Can one build a live table or projection out of TIMESERIES?

BHIFPBHIFP Vertica Customer
CREATE PROJECTION prices_sync.ticks_mins /*+basename(ticks),createtype(L)*/
    (
     distribution_id ENCODING RLE,
     base_asset_id ENCODING RLE,
     counter_asset_id ENCODING RLE,
     business_time1 ENCODING DELTAVAL,
     price ENCODING AUTO
        )
    AS
        SELECT distribution_id,
               base_asset_id,
               counter_asset_id,
               business_time1,
               TS_LAST_VALUE(price IGNORE NULLS) AS price
        FROM prices_sync.ticks TIMESERIES business_time1 AS '1 minute'
            OVER (PARTITION BY distribution_id, base_asset_id, counter_asset_id ORDER BY business_time)
    SEGMENTED BY HASH(base_asset_id, counter_asset_id) ALL NODES OFFSET 0
    KSAFE 1;

Complains:
ERROR 6145: Analytic functions are not allowed in projections.

What is the right way have a "live" version of this statement?

Thanks

Answers

  • SruthiASruthiA Vertica Employee Administrator

    @BHIFP : you cannot use TS_LAST_VALUE for aggregate projections. we support only 4 functions for aggregate projections. please find the link below. Are you facing performance issues when you run the select part of the query directly?

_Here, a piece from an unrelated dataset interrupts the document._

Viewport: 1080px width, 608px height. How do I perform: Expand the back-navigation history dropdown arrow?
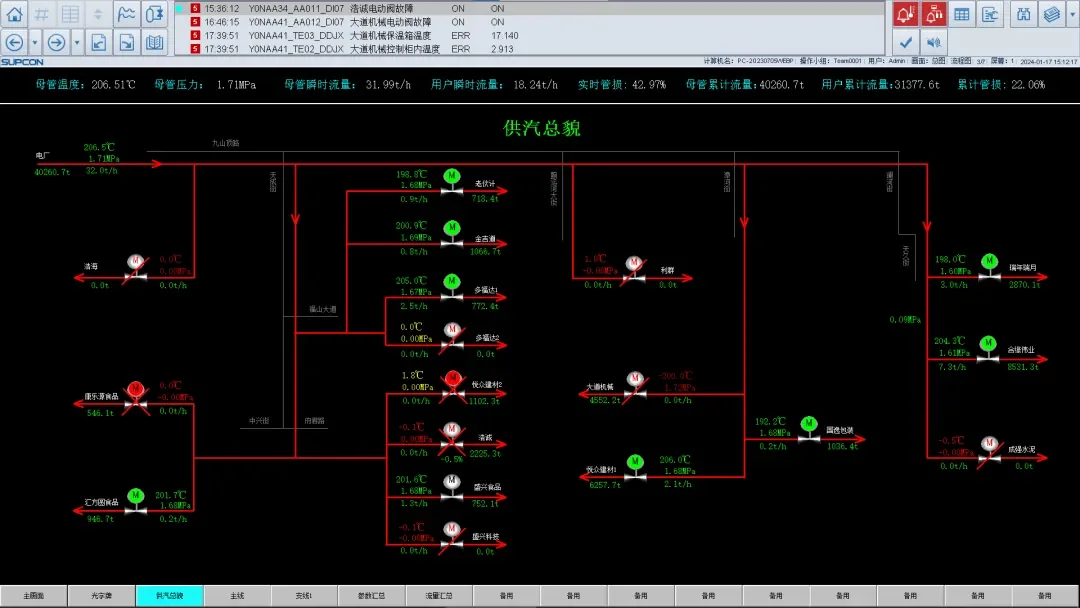tap(35, 42)
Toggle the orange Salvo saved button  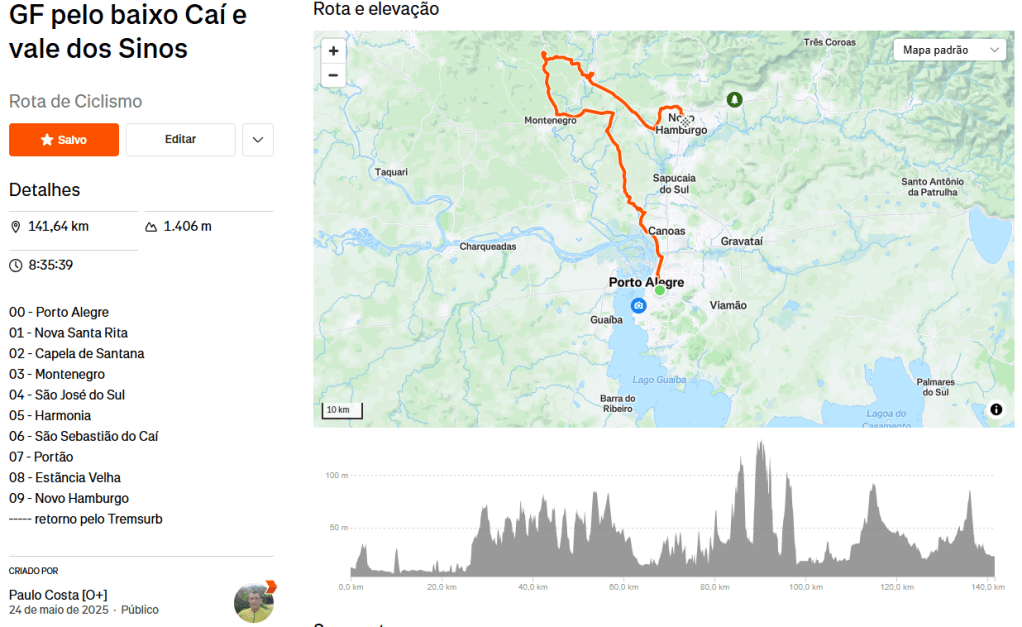tap(64, 140)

    https://www.vertica.com/docs/11.0.x/HTML/Content/Authoring/AnalyzingData/AggregatedData/AggregateFunctionsSupported.htm

  • BHIFPBHIFP Vertica Customer

    What I need is to join prices with balances, say, at a specific timestamp, something like this:

    SELECT b.*, p.price FROM balances b
    JOIN (                     
        SELECT distribution_id,
          base_asset_id,
          counter_asset_id,
          business_time1,
          TS_LAST_VALUE(price IGNORE NULLS) AS price
          FROM prices_sync.ticks TIMESERIES business_time1 AS '1 minute'
          OVER (PARTITION BY distribution_id, base_asset_id, counter_asset_id ORDER BY business_time)
        ) p 
    ) ON 
        b.base_asset_id=p.base_asset_id and b.counter_asset_id=p.counter_asset_id
    WHERE p.business_time1='2018-01-13T21:20:00Z' and distribution_id=1000;
    

    prices_sync.ticks is quite large, so the above does not fly really.

  • BHIFPBHIFP Vertica Customer
    edited September 2021

    Somewhat related, given above prices_sync.ticks table, what would be the best to pivot it by distribution_id, where business_time is all aligned to '1 minute'?

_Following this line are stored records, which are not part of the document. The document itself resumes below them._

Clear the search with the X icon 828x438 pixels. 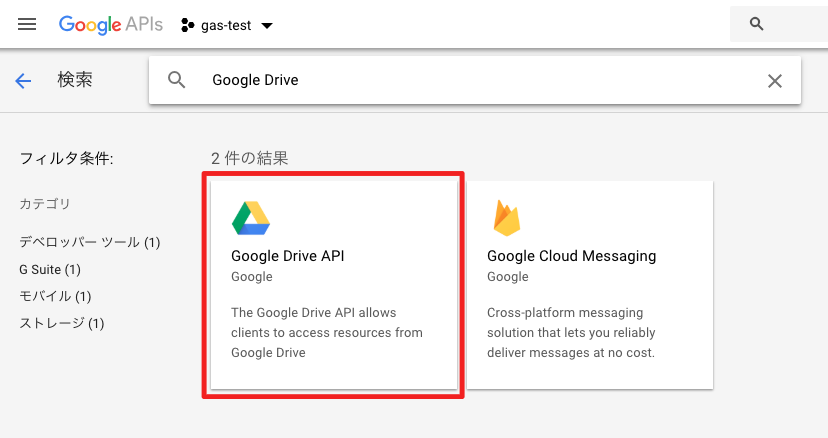pos(774,81)
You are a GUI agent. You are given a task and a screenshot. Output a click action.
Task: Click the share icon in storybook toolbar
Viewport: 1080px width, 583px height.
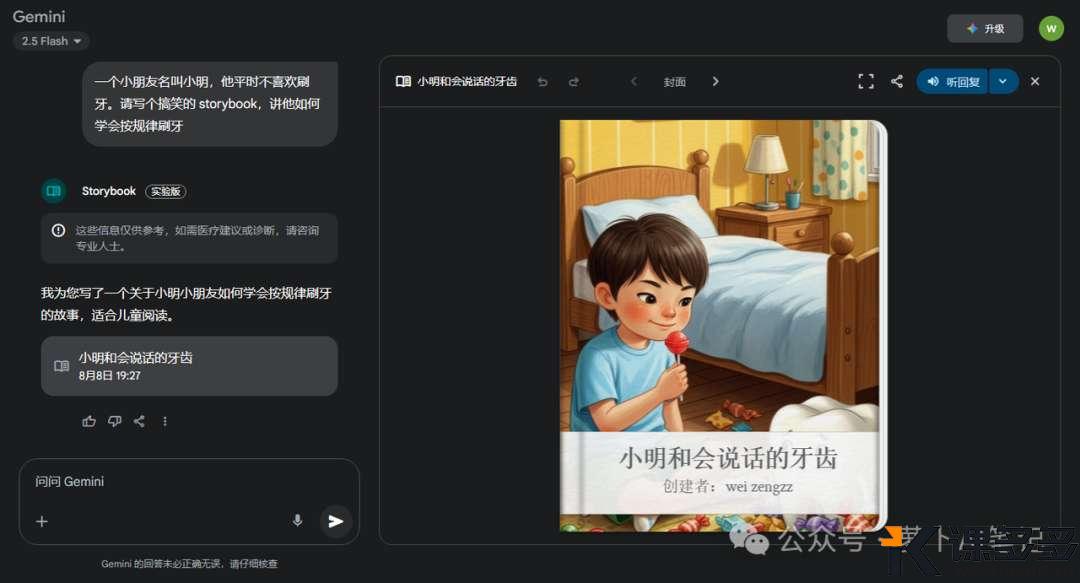pos(897,81)
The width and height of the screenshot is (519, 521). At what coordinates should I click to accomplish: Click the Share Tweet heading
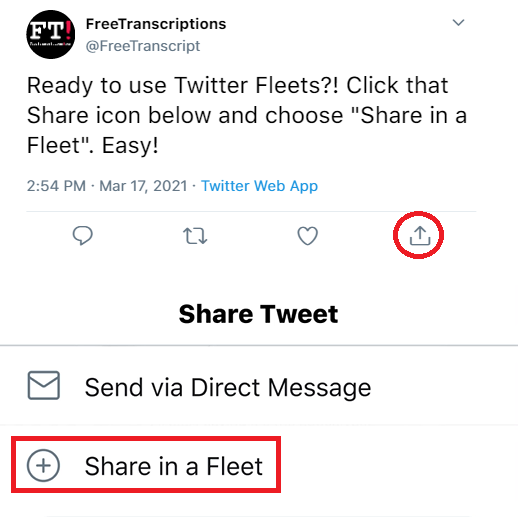258,314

    Result I am looking for looks like this:

    business_time, base_asset_id, counter_asset_id, distribution_id_1, distribution_id_2, distribution_id_3, distribution_id_N

    where business_time is per minute.

    Thanks

  • I'm not sure you need a timeseries statement for this. Aren't you just wanting the most recent non-null price for a given set of filters? MAX() should be able to give you that.

  • BHIFPBHIFP Vertica Customer

    Thanks, Curtis, I don't follow it though. Do you mind write the statement in full?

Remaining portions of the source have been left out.